People don't forget when there's a problem, but rather than accept failure or try to make excuses, an organization should engage in a positive problem resolution. For instance, in the case of Radio Shack when I purchased one of their wireless phones, within two months the phone didn't work. I returned the phone, and the store replaced it. Not one month later, the replacement phone didn't work, so again I returned it, and the store offered to give me a third phone. By this time I didn't want the third phone and just asked for a refund. I felt there was no resolution to my problem, and since that time I have not purchased anything in Radio Shack. They weren't rude; they refunded my money, but they never did anything to show me they even cared about my problem or their product failure.
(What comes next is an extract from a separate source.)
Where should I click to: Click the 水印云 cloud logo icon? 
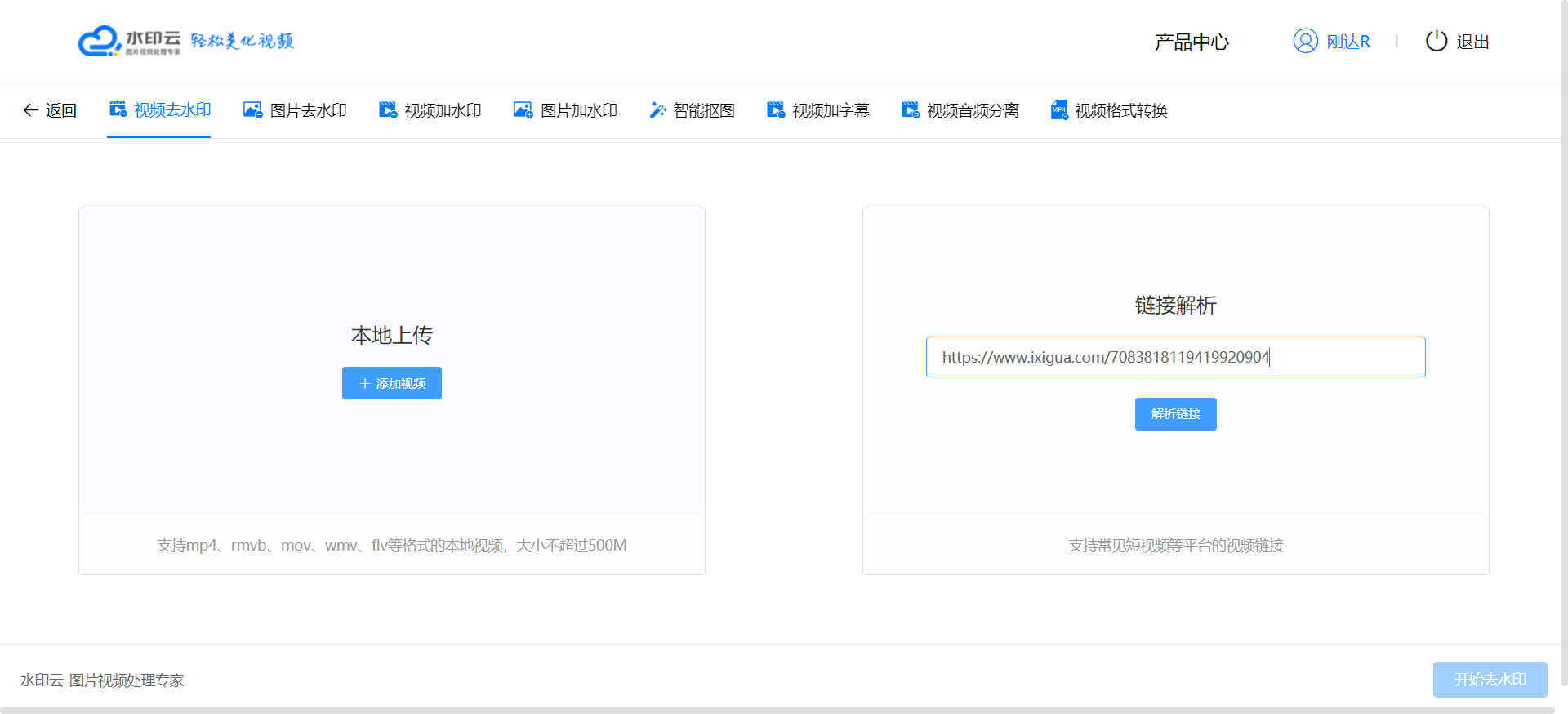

Organizations that have experienced problems with certain products or service, can actually use their failures to build customer engagement. When companies figure out how they failed, and effectively handle complaints, customers feel they are important. Radio Shack never asked me for any customer feedback; they just exchanged the phone. When the product failed the second time, the sales representative didn't even flinch when I asked for a refund instead of the third replacement. Where were the tools, and why wasn't an employee trained to handle an obvious product failure?
Here is what should have happened. After my first experience with a faulty product, a representative should have asked me for feedback about the product. When the replacement product failed again, the company should have been figuring out what went wrong; especially in light of the sales person admitting other phones had also been returned. The manufacturer should have been working on the obvious design flaw. A different phone should have been offered as a replacement, even if the company had to replace it with a more expensive model. I should have been "wowed" with the customer experience that showed Radio Shack really cared about me. Instead I went to Brands Mart and found a phone that worked.
If you have a product failure or a service failure, research, plan, engage, and measure. Identify and analyze what customers are saying through social conversations. The incoming data can positively fuel the growth of an organization that uses a systematic recovery plan. Even through failures, that bright light of success can shine through.